*Required action*:
With no words added or dropped, transcribe the listing that follows.

══════════════════════════════

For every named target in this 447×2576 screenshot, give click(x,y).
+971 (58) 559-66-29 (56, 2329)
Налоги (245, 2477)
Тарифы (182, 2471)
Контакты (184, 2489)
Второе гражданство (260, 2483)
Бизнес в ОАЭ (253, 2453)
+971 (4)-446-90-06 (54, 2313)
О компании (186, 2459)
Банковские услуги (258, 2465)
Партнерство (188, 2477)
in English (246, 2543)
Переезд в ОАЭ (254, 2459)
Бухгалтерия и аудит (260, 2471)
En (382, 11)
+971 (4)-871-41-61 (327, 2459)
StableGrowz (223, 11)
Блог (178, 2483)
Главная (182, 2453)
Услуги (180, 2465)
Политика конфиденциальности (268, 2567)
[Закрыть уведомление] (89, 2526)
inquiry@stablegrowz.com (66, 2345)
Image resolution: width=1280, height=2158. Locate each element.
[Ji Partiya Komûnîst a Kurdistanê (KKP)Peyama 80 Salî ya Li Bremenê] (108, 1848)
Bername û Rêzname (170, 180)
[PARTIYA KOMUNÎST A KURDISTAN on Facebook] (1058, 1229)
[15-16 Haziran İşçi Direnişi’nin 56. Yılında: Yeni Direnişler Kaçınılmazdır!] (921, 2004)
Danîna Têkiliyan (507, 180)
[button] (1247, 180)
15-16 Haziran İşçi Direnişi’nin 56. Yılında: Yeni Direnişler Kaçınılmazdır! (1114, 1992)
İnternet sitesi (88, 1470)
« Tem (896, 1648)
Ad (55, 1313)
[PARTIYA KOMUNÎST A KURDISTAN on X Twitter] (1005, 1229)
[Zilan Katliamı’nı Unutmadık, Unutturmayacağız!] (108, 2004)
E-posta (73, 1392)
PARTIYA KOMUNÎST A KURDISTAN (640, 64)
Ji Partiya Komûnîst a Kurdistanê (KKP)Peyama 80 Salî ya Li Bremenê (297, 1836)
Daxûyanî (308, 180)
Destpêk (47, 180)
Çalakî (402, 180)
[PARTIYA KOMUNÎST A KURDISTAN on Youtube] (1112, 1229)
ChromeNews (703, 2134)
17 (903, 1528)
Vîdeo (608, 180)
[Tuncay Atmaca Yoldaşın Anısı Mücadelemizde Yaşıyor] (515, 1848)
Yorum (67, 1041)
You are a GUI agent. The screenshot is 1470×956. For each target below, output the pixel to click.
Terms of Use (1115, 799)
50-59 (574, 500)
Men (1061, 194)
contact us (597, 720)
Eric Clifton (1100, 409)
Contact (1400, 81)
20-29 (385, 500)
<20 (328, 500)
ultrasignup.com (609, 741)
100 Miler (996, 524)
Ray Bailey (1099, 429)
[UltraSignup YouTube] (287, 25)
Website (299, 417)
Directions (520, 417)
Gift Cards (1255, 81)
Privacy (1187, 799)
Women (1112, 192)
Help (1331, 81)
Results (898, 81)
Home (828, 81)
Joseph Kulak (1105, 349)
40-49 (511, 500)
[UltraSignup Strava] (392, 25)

══════════════════════════════

*Task result*:
For every named target in this 447×2576 screenshot, give click(x,y).
+971 (58) 559-66-29 (56, 2329)
Налоги (245, 2477)
Тарифы (182, 2471)
Контакты (184, 2489)
Второе гражданство (260, 2483)
Бизнес в ОАЭ (253, 2453)
+971 (4)-446-90-06 (54, 2313)
О компании (186, 2459)
Банковские услуги (258, 2465)
Партнерство (188, 2477)
in English (246, 2543)
Переезд в ОАЭ (254, 2459)
Бухгалтерия и аудит (260, 2471)
En (382, 11)
+971 (4)-871-41-61 (327, 2459)
StableGrowz (223, 11)
Блог (178, 2483)
Главная (182, 2453)
Услуги (180, 2465)
Политика конфиденциальности (268, 2567)
[Закрыть уведомление] (89, 2526)
inquiry@stablegrowz.com (66, 2345)
Image resolution: width=1280, height=2158. Locate each element.
[Ji Partiya Komûnîst a Kurdistanê (KKP)Peyama 80 Salî ya Li Bremenê] (108, 1848)
Bername û Rêzname (170, 180)
[PARTIYA KOMUNÎST A KURDISTAN on Facebook] (1058, 1229)
[15-16 Haziran İşçi Direnişi’nin 56. Yılında: Yeni Direnişler Kaçınılmazdır!] (921, 2004)
Danîna Têkiliyan (507, 180)
[button] (1247, 180)
15-16 Haziran İşçi Direnişi’nin 56. Yılında: Yeni Direnişler Kaçınılmazdır! (1114, 1992)
İnternet sitesi (88, 1470)
« Tem (896, 1648)
Ad (55, 1313)
[PARTIYA KOMUNÎST A KURDISTAN on X Twitter] (1005, 1229)
[Zilan Katliamı’nı Unutmadık, Unutturmayacağız!] (108, 2004)
E-posta (73, 1392)
PARTIYA KOMUNÎST A KURDISTAN (640, 64)
Ji Partiya Komûnîst a Kurdistanê (KKP)Peyama 80 Salî ya Li Bremenê (297, 1836)
Daxûyanî (308, 180)
Destpêk (47, 180)
Çalakî (402, 180)
[PARTIYA KOMUNÎST A KURDISTAN on Youtube] (1112, 1229)
ChromeNews (703, 2134)
17 (903, 1528)
Vîdeo (608, 180)
[Tuncay Atmaca Yoldaşın Anısı Mücadelemizde Yaşıyor] (515, 1848)
Yorum (67, 1041)
You are a GUI agent. The screenshot is 1470×956. For each target below, output the pixel to click.
Terms of Use (1115, 799)
50-59 (574, 500)
Men (1061, 194)
contact us (597, 720)
Eric Clifton (1100, 409)
Contact (1400, 81)
20-29 (385, 500)
<20 (328, 500)
ultrasignup.com (609, 741)
100 Miler (996, 524)
Ray Bailey (1099, 429)
[UltraSignup YouTube] (287, 25)
Website (299, 417)
Directions (520, 417)
Gift Cards (1255, 81)
Privacy (1187, 799)
Women (1112, 192)
Help (1331, 81)
Results (898, 81)
Home (828, 81)
Joseph Kulak (1105, 349)
40-49 (511, 500)
[UltraSignup Strava] (392, 25)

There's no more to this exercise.